--- Text section ---
Sort and OrderBy

Let’s learn how Spark sorts data and how to sort data with the Spark API.

Sorting in Spark

In the Spark Java API, there are several sorting methods available to bring some order to DataFrames’ records based on specified criteria. In this lesson, we introduce the two most common ones and go through some examples.

Sorting in Spark is internally a very complex operation that might depend on variables like these below:

  • Types of columns we use, such as date columns, numerical, alphabetical, and so on.

  • Order, and if we’re sorting in ascending or descending order.

  • Where the first and last values reside.

The nature of the sorting algorithm used falls outside the scope of this course; however, one thing we can be sure of: since data might be spread across many nodes, Spark cannot simply hold every piece of data in a single location, so shuffling is very likely to happen.

We can find the project for this lesson below:

mvn install exec:exec
Project with codebase for sorting examples in Spark

Sort

The first type of the sort operation comes in the shape of the homonym sort(...) method. The method is overloaded with a couple of different signatures, but let’s try to understand what all those have in common, regardless of the number of arguments required:

public Dataset<T> sort(final Column... sortExprs) { //implementation ...

We are required to pass the columns’ names that the sorting action uses as criteria for ordering a DataFrame’s rows.

And what are we sorting today? A DataFrame of attractions available to visit in Ireland.

The size of the dataset is roughly 1,700 records, a minor overhead for Spark to read and load into a DataFrame in the same fashion as we have been doing in all our lessons. Just out of ...

--- Tasks for this exercise ---
A - In the Spark sorting lesson, about how many records does the dataset of attractions in Ireland contain?
B - From the Spark sorting lesson, return the passage from "The first type" up to and including "visit in Ireland.", copied word for word.

--- Dataset excerpt ---

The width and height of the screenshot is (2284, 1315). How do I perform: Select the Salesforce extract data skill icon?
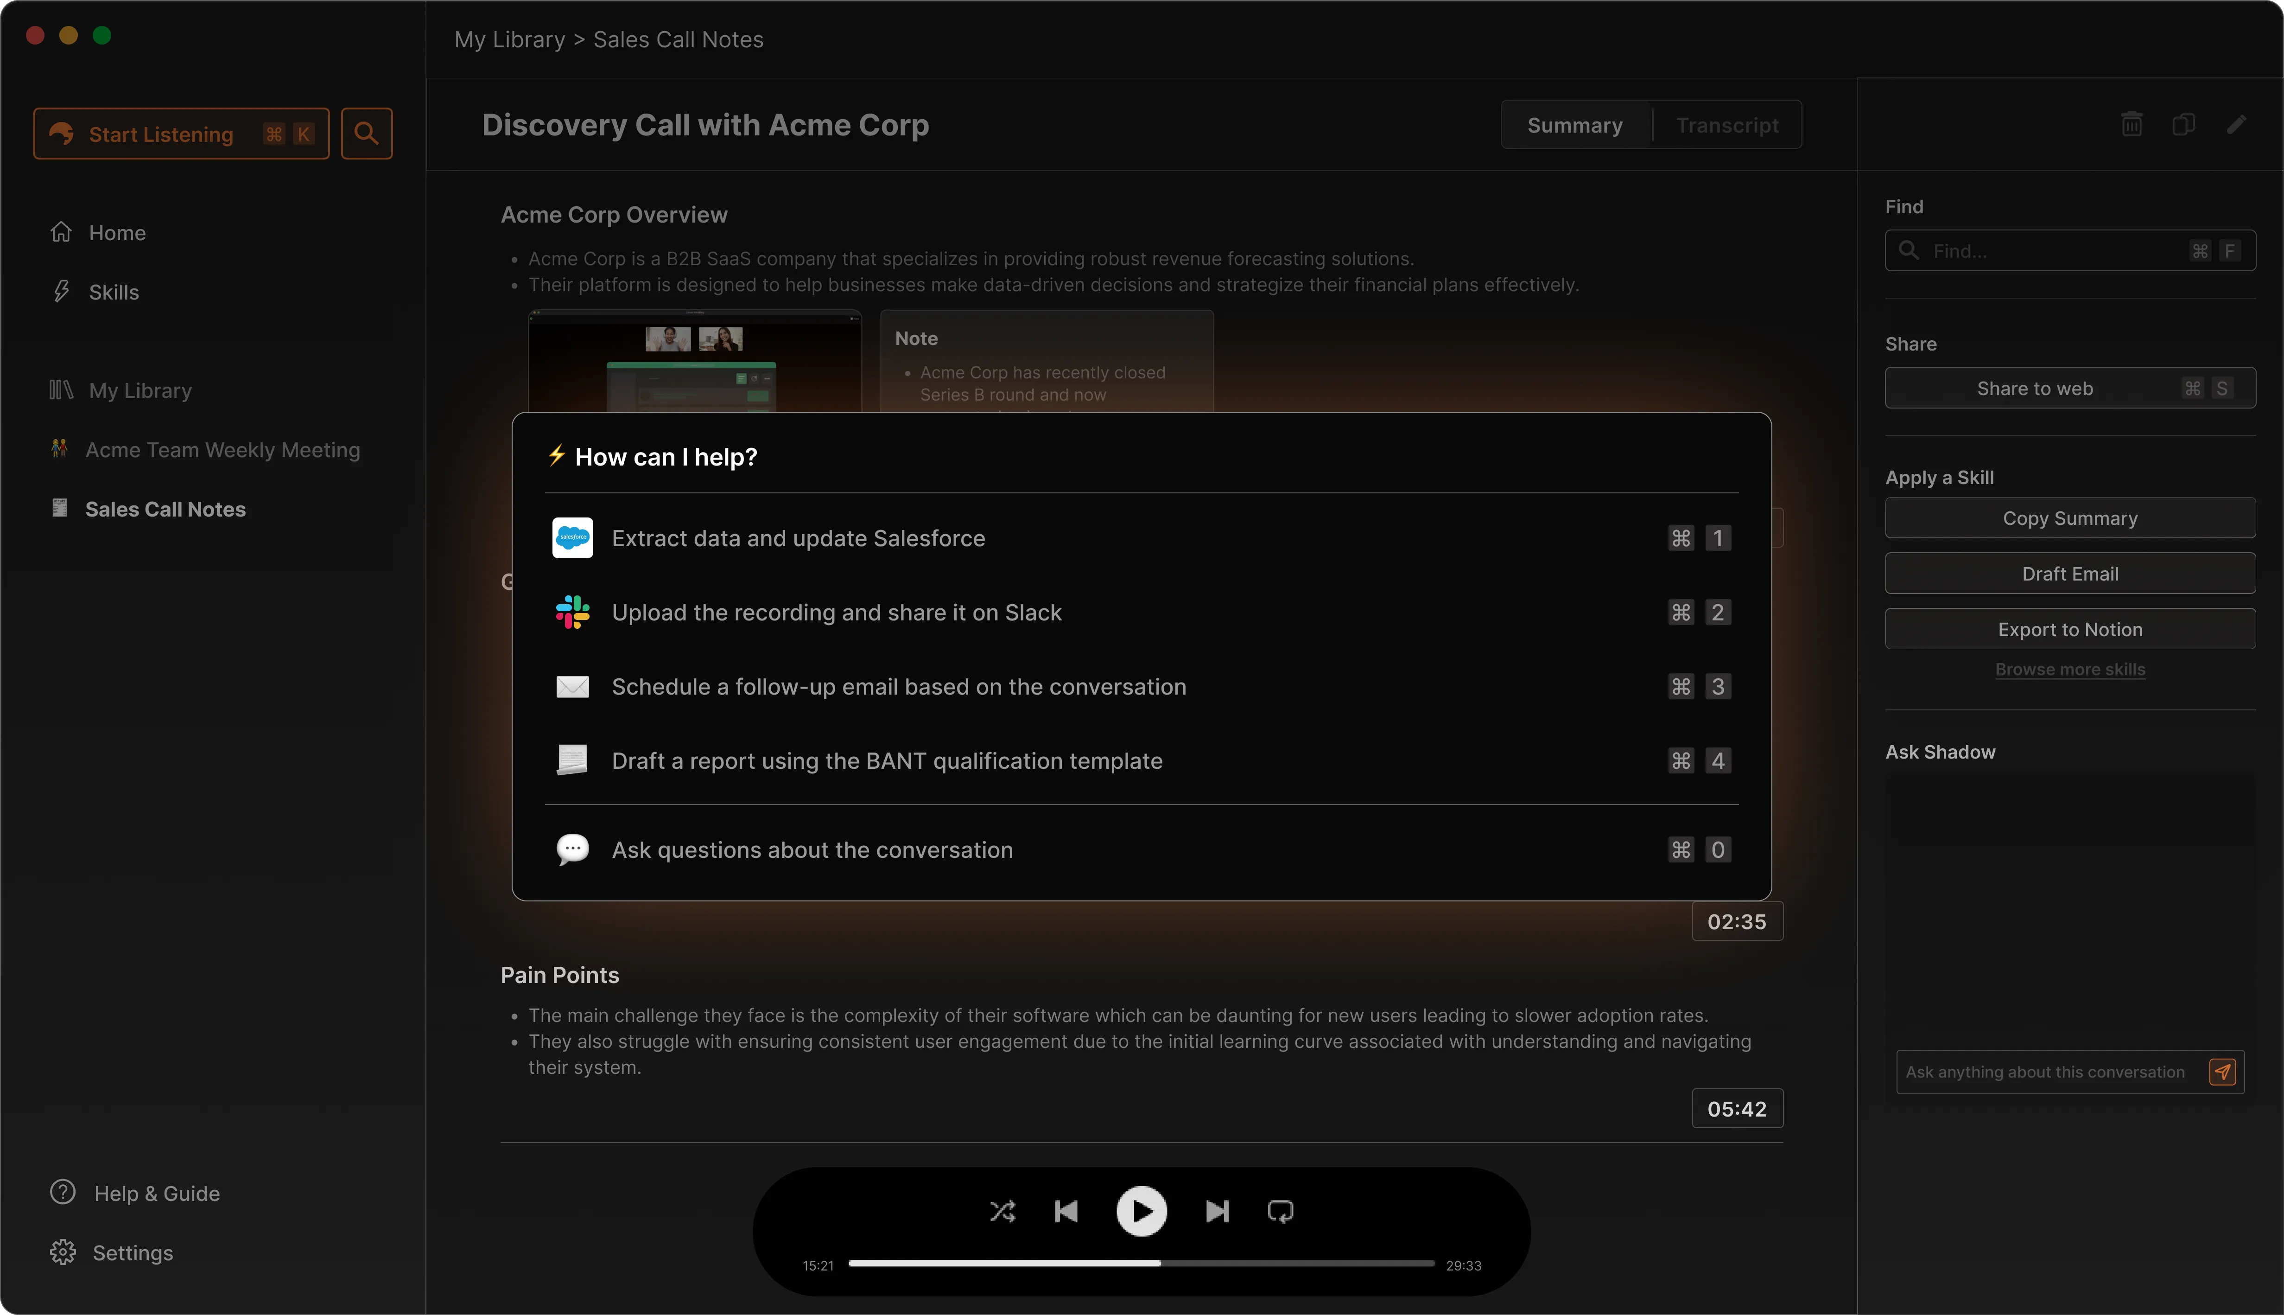click(572, 537)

--- Task-by-task outputs ---
A - Roughly 1,700 records.

B -
The first type of the sort operation comes in the shape of the homonym sort(...) method. The method is overloaded with a couple of different signatures, but let’s try to understand what all those have in common, regardless of the number of arguments required:

public Dataset<T> sort(final Column... sortExprs) { //implementation ...

We are required to pass the columns’ names that the sorting action uses as criteria for ordering a DataFrame’s rows.

And what are we sorting today? A DataFrame of attractions available to visit in Ireland.